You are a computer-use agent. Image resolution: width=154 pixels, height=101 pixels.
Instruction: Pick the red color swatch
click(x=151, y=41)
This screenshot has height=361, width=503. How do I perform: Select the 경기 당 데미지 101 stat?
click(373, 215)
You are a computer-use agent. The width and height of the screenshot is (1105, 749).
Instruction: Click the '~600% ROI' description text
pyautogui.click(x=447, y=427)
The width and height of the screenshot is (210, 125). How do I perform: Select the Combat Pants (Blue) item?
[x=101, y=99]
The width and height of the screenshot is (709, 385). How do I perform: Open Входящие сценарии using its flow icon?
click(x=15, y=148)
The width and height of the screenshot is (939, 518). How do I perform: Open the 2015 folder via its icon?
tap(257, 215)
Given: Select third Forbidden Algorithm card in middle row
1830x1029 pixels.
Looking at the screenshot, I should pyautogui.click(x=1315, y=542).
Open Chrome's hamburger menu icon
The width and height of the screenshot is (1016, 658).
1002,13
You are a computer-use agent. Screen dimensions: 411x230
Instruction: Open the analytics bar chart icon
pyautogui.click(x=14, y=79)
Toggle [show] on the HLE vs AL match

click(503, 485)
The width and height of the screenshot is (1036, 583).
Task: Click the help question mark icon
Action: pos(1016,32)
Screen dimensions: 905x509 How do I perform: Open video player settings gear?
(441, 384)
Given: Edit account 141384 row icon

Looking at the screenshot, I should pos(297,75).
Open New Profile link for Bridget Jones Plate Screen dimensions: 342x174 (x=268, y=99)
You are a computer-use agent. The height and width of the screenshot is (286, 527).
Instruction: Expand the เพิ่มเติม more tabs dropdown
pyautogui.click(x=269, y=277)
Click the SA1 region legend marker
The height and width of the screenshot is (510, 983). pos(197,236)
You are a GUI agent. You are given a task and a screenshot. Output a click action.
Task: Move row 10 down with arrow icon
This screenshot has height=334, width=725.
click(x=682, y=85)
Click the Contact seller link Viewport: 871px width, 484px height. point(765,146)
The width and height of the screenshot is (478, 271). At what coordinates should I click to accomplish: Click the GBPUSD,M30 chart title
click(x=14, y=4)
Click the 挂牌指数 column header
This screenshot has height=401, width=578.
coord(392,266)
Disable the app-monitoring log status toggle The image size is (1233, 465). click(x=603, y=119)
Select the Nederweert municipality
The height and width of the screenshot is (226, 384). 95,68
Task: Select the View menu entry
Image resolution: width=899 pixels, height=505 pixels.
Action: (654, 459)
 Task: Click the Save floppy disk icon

+-------+

What is needed: The answer must be an exact copy of every entry.

Completed task:
You are a computer-use agent. Image resolution: width=154 pixels, height=101 pixels.
Instruction: Pick the red color swatch
click(x=151, y=41)
This screenshot has height=361, width=503. How do I perform: Select the 경기 당 데미지 101 stat?
click(373, 215)
You are a computer-use agent. The width and height of the screenshot is (1105, 749).
Instruction: Click the '~600% ROI' description text
pyautogui.click(x=447, y=427)
The width and height of the screenshot is (210, 125). How do I perform: Select the Combat Pants (Blue) item?
[x=101, y=99]
The width and height of the screenshot is (709, 385). How do I perform: Open Входящие сценарии using its flow icon?
click(x=15, y=148)
The width and height of the screenshot is (939, 518). How do I perform: Open the 2015 folder via its icon?
tap(257, 215)
Given: Select third Forbidden Algorithm card in middle row
1830x1029 pixels.
Looking at the screenshot, I should pyautogui.click(x=1315, y=542).
Open Chrome's hamburger menu icon
The width and height of the screenshot is (1016, 658).
1002,13
You are a computer-use agent. Screen dimensions: 411x230
Instruction: Open the analytics bar chart icon
pyautogui.click(x=14, y=79)
Toggle [show] on the HLE vs AL match

click(503, 485)
The width and height of the screenshot is (1036, 583).
Task: Click the help question mark icon
Action: pos(1016,32)
Screen dimensions: 905x509 How do I perform: Open video player settings gear?
(441, 384)
Given: Edit account 141384 row icon

Looking at the screenshot, I should pos(297,75).
Open New Profile link for Bridget Jones Plate Screen dimensions: 342x174 (x=268, y=99)
You are a computer-use agent. The height and width of the screenshot is (286, 527).
Instruction: Expand the เพิ่มเติม more tabs dropdown
pyautogui.click(x=269, y=277)
Click the SA1 region legend marker
The height and width of the screenshot is (510, 983). pos(197,236)
You are a GUI agent. You are given a task and a screenshot. Output a click action.
Task: Move row 10 down with arrow icon
This screenshot has height=334, width=725.
click(x=682, y=85)
Click the Contact seller link Viewport: 871px width, 484px height. point(765,146)
The width and height of the screenshot is (478, 271). At what coordinates should I click to accomplish: Click the GBPUSD,M30 chart title
click(x=14, y=4)
Click the 挂牌指数 column header
This screenshot has height=401, width=578.
coord(392,266)
Disable the app-monitoring log status toggle The image size is (1233, 465). click(x=603, y=119)
Select the Nederweert municipality
The height and width of the screenshot is (226, 384). 95,68
Task: Select the View menu entry
Image resolution: width=899 pixels, height=505 pixels.
Action: (654, 459)
 Task: Click the Save floppy disk icon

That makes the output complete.